Friday, September 17, 2010

Mahout committers Ted Dunning, Grant Ingersoll and I met with some of our Mahout user friends over dinner at Panera's in Millbrae last night. The study of Machine Learning for me has always been a sequence of little mysteries to solve and this evening proved to be no exception. Ted kicked off the conversation with a provocative statement that ML is really about different ways to extract [meaningful] models from large volumes of data and that classification, clustering, SVD (singular value decomposition) and recommendation are all really just different ways to skin the same cat. It seemed preposterous at first. He drew a box with lots of arrows going in on the left and just a few arrows coming out on the right to illustrate how each of these processes consume volumes of data and produce much smaller and more concise models of it. He went on to say that each of these techniques is better than its brethren at extracting certain kinds of meaning and that real world data often will require more than one of these techniques to be chained together to gain accurate insight (more meaningful models).

We've been having some discussions on the dev@mahout.apache.org mailing list recently about how to unify our clustering and classification data structures in order to make them more "plug and play". I had done some refactoring of the clustering data structures in order to eliminate a lot of redundant code and unify their behaviors. Ted had introduced an AbstractVectorClassifier a couple of months ago as a way of unifying all the classification algorithms and was looking at one of its new subclasses, the VectorModelClassifier; in the clustering package. Where had it come from? After reviewing the code I recalled it as an experiment I'd done to see if I could integrate our new clustering models into the classification framework. I had not intended to commit it at the time and so I didn't recognize it at first but there it was: a classifier that could classify vectors based upon the model output of any of our clustering jobs. The beginnings of integration were at hand.

All of our clustering jobs can perform a final job step which assigns each input vector to one or more of the models which the clustering has produced. Said differently, they can all classify each input vector to one or more of the models. And when I think about the cluster-creation steps that our clustering algorithms all perform as training, the unification becomes even clearer. Of course, Ted pointed out, clustering is really just unsupervised classification and classification is really just supervised clustering. I think I'm starting to get it! Both consume large volumes of raw data and produce, either supervised or not, a smaller set of models that characterize the data: its meaning.
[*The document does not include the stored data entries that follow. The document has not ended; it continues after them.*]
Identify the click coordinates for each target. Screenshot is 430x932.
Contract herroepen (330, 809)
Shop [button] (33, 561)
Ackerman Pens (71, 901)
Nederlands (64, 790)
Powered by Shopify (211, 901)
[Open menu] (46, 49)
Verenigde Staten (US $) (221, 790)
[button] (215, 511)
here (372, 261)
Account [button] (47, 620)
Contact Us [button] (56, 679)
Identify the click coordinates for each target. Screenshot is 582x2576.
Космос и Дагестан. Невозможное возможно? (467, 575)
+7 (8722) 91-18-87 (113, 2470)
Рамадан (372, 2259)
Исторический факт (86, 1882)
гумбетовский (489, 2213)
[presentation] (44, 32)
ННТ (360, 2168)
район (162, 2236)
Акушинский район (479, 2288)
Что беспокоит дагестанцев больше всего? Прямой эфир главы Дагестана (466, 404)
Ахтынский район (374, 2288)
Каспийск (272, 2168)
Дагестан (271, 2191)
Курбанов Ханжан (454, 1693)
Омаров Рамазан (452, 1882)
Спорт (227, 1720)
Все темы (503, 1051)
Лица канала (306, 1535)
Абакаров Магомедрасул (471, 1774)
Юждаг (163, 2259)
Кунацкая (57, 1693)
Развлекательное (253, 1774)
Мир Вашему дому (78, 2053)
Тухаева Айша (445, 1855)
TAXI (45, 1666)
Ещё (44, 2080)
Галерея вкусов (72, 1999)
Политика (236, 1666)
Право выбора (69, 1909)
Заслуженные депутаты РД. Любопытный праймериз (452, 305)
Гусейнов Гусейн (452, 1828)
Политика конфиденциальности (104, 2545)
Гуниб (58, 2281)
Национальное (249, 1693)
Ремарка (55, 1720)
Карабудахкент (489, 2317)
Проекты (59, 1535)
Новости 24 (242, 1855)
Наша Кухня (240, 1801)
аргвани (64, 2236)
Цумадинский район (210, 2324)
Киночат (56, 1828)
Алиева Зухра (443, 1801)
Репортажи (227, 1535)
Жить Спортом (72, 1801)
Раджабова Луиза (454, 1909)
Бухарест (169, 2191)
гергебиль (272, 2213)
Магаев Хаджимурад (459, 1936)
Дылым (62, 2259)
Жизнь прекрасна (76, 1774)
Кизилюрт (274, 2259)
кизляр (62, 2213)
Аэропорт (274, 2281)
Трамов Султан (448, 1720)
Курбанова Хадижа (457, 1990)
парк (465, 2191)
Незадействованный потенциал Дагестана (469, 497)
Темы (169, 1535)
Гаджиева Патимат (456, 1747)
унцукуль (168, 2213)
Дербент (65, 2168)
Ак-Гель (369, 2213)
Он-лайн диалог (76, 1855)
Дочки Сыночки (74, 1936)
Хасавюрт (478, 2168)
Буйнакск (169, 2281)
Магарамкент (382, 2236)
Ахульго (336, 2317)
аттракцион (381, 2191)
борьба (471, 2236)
So what about SVD? Our SVD implementation uses Lanczos' algorithm to produce a set of eigenvectors and their associated eigenvalues from an input matrix. The eigenvectors and eigenvalues are typically much smaller than the original data and may be used in place of it for many computations. Hey, they're models too! The clustering of text documents; for example, typically involves a very high dimensionality, sparse, term vector for each document in a corpus. If one tries to cluster these raw vectors one often confronts "the curse of dimensionality" and the clustering does not produce useful results. If, instead, one uses SVD to first reduce the dimensionality of the term vectors and then clusters that data the results are often considerably improved. To summarize, SVD is a process which extracts a [meaningful] set of models (the eigenvectors and eigenvalues) from the data. Because it is unsupervised, might one think of it as a form of clustering? IDK. At least it is one of the Mahout services that can be chained together with clustering to produce more insightful results.

Matrices are also used a lot by our recommender services to recommend items to users based upon some metrics of user preference for each item. These co-occurrence matrices are generally large and unwieldy. In user based recommending, the goal is to recommend items to users based upon what items similar users found most interesting and the co-occurrence matrix has size equal to the number of users squared; often a huge matrix. In item-based recommending, the goal is to recommend based upon which items are similar to each other and the co-occurrence matrix has size equal to the number of items squared; usually smaller but still quite large. SVD can be used in both cases to reduce the dimensionality of the co-occurrence matrices. And so too can clustering services be used within a recommender engine to codify the similarity metrics used to make the recommendations. These services really do need to plug and play together.

Ok, I'm having a bit of an epiphany here and this may not all be spot on. But the proposition that the parts of Mahout which I've always viewed as being unrelated are actually interdependent is starting to grow on me. It's kind of a grand unification theory which may well lead to further integration and other improvements in the Mahout service portfolio as it plays out. A few mysteries got solved last night and a few more got added to the list. An evening well spent.